= The Bs =

19th century English cricket team

The Bs was an English cricket team that played in the first half of the 19th century in occasional matches against England and Marylebone Cricket Club (MCC). The team ostensibly consisted of players whose surname began with the letter B, given that there were several top-class players at the time who qualified. A total of 44 players represented the Bs in twelve matches, all rated historically important, (Note: Any match listed in the ACS' Important Match Guide (1981) is historically important, and therefore of the highest standard, whether or not a scorecard might exist. The same applies to numerous matches discovered by researchers since 1981. For further information, see First-class cricket.) between July 1805 and August 1837. They included Thomas Beagley, Lord Frederick Beauclerk, Billy Beldham, John Bennett, Henry Bentley, Jem Broadbridge, and E. H. Budd. Another was Frederick Hervey-Bathurst, whose surname was half a B. There were three instances of the team including given men. These were James Lawrell in 1810, Roger Kynaston in 1837, and the outstanding all-rounder John Wells, who played for them in both 1805 and 1810.

==Concept==
In Barclays World of Cricket, A. A. Thomson wrote about the need to form strong XIs in the first half of the 19th century, as there were few good county teams at the time. He recognised The Bs as "bound to be a formidable combination". As he said, there were several top-class players "whose names began with that letter", among them Thomas Beagley, Lord Frederick Beauclerk, Billy Beldham, Jem Broadbridge, and E. H. Budd. Thomson said The Bs were a match for England, as they were on ten occasions from 1805 to 1831—their 1832 and 1837 matches were against MCC.

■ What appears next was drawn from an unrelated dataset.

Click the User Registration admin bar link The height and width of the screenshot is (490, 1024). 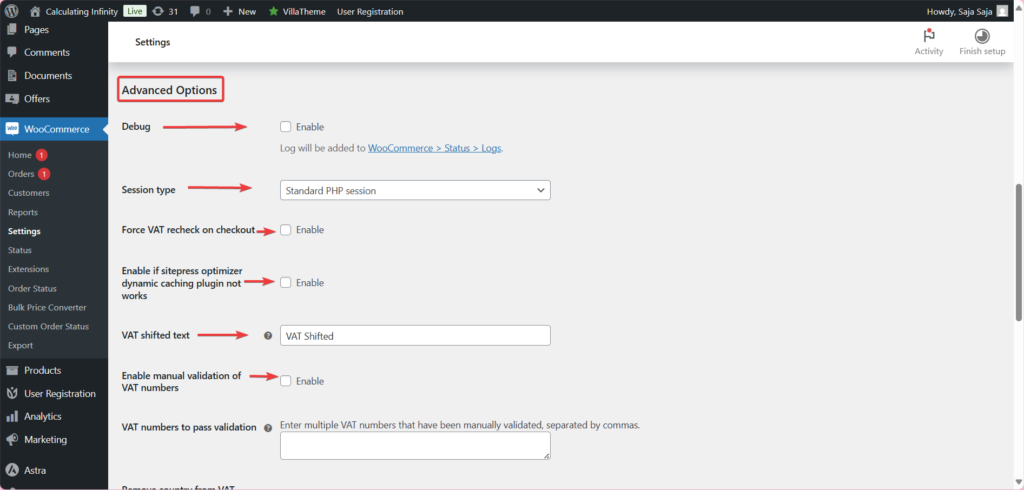click(370, 11)
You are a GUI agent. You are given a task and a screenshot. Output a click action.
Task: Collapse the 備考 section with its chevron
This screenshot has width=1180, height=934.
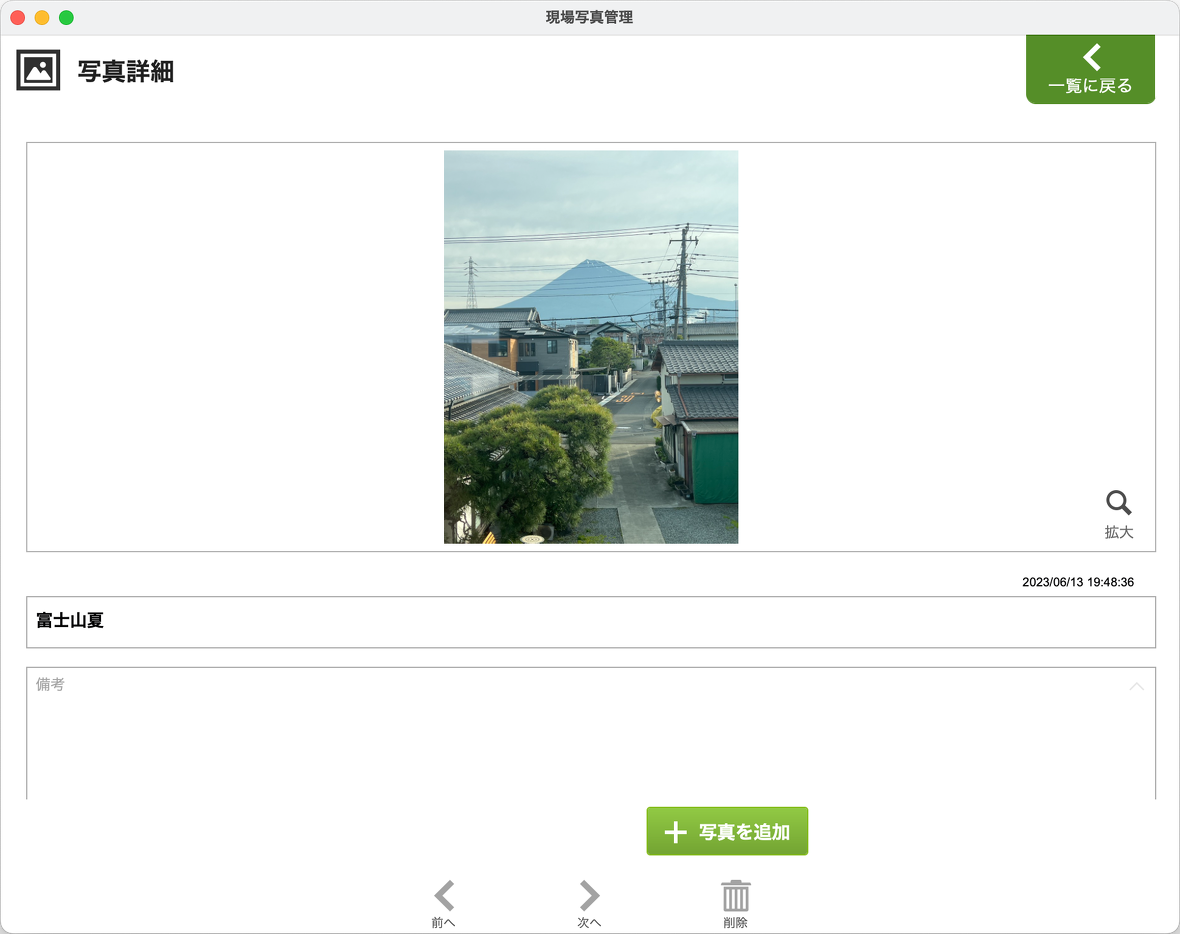point(1136,686)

The controversial Beauclerk was something of a mainstay for The Bs, playing in all their first eight matches between 1805 and 1825. His final appearance in important matches was for the team in July 1825, when England won by 138 runs. Harry Altham recounted how Beauclerk, at the age of 51, scored 99 in the July 1824 game, enabling The Bs to win by 184 runs.

==The Bs v England, June 1810==
The Bs achieved unwanted fame in June 1810 when they played England at Lord's Old Ground, and were dismissed for only 6 in their second innings, enabling England to win the match by 6 wickets. This is the world record for the lowest innings total in important/first-class cricket. Four of the six runs were scored by John Wells in one hit, and one more by James Lawrell, these being the two given men as only nine Bs could take part. The only B to score a run was Samuel Bridger.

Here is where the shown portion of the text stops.